Un artículo reciente de New Scientist presentó a Mas Subramanian, científico de materiales de la Universidad de Oregón, quien descubrió un nuevo tipo de azul artificial. Este perfil renueva la atención sobre la química de los pigmentos, un campo de investigación que, a pesar de su importancia en innumerables industrias, sigue siendo curiosamente enigmático.
Para poner esto en perspectiva, según se informa, muchas empresas le han dicho a Subramanian que descifrar el código del pigmento rojo perfecto lo convertiría en multimillonario. De hecho, en la química de los pigmentos, no todos los colores son iguales, y la razón se debe a una ciencia que, aunque fácil de pasar por alto, es fascinante.
El color surge de la forma en que la luz interactúa con los electrones dentro de las moléculas. Cuando la luz incide en una molécula, activa los electrones, haciéndolos vibrar hasta alcanzar un nivel de energía superior. Sin embargo, estas transiciones dependen de la estructura física de la molécula, ya que estas geometrías regulan qué longitudes de onda de la luz se absorben y reflejan.
Por consiguiente, en la química de pigmentos, encontrar el elemento correcto no es tan importante como identificar qué disposición produce el color deseado. Por ejemplo, lo que da a las esmeraldas y rubíes sus respectivos colores verde y rojo es el mismo elemento, el cromo, solo que con una disposición atómica diferente.
Históricamente, los colores se "descubrían" de forma más orgánica, a medida que los artistas antiguos desarrollaban fórmulas que combinaban minerales, grasas animales, etc., para crear pinturas y tintas. Un ejemplo famoso es el azul egipcio , que los antiguos egipcios fabricaban con arena, carbonato de sodio y virutas de cobre o bronce.
El descubrimiento del "Azul YInMn" fue el punto de inflexión de Subramanian, que es lo más cercano al azul "perfecto" ( código hexadecimal #0000ff ). Curiosamente, la estructura del pigmento —una doble pirámide distorsionada— es intencionadamente asimétrica, lo que contradice las reglas cuánticas que prohíben que los electrones salten entre niveles de energía específicos.
Estos descubrimientos tienen enormes aplicaciones prácticas. Laurie Pressman, vicepresidenta del Pantone Color Institute, declaró a Bloomberg que la química adecuada permite a los fabricantes "crear el azul en terciopelo, seda, algodón, rayón o papel estucado"."No se trata solo del color", añadió Pressman. "Se trata de la composición química del color. ¿Y es posible que esa composición se aplique al material al que voy a aplicarlo?"

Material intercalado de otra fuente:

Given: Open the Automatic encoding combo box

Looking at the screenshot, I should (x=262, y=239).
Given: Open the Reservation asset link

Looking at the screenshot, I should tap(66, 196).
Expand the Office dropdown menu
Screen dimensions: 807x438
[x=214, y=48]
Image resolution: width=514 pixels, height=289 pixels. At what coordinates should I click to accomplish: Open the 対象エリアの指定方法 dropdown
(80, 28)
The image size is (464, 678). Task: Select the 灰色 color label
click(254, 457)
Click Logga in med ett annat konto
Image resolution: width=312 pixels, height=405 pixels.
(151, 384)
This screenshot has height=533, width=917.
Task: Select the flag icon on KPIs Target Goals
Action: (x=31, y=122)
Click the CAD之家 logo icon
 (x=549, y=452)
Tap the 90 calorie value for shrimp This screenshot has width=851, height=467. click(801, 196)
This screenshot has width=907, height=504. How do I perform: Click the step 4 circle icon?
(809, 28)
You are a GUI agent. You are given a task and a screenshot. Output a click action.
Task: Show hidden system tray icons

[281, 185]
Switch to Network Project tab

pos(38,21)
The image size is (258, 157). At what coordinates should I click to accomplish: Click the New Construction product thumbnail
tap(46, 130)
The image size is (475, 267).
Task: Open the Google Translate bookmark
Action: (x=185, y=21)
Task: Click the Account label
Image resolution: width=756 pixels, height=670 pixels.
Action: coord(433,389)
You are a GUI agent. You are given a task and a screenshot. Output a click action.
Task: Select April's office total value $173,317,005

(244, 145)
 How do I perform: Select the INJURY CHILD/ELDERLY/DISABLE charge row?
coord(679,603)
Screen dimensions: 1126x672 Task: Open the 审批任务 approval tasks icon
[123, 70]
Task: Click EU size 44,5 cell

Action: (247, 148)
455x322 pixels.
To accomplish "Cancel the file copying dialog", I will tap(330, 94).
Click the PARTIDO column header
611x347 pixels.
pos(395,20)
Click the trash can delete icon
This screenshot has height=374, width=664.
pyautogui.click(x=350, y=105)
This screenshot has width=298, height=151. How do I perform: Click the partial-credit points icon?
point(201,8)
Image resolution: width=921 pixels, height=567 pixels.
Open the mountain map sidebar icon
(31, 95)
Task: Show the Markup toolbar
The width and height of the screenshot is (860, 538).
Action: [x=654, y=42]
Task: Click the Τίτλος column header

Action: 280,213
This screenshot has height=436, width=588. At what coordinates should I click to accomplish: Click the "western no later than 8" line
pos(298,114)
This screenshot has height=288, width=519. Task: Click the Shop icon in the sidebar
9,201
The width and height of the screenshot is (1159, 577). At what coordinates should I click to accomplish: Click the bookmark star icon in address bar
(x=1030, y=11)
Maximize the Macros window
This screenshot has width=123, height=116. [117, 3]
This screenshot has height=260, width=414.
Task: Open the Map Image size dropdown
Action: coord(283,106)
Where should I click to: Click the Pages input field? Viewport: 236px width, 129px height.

Con respecto a los pigmentos rojos orgánicos, éstos son químicamente frágiles y se desvanecen con demasiada facilidad. En este sentido, en 2020, la NSF otorgó a Subramanian una subvención de 200.000 dólares para encontrar una solución. El químico aún no lo ha conseguido, aunque él y su equipo supuestamente lograron un "magenta rojizo" y otros colores anaranjados. A New Scientist, Subramanian explicó que las transiciones de electrones entre los niveles de energía relevantes "raramente producen un rojo limpio y brillante".
El equipo también ha experimentado con semiconductores adicionales que también absorben la luz. Pero Subramanian admitió que todavía están "un poco arriesgados".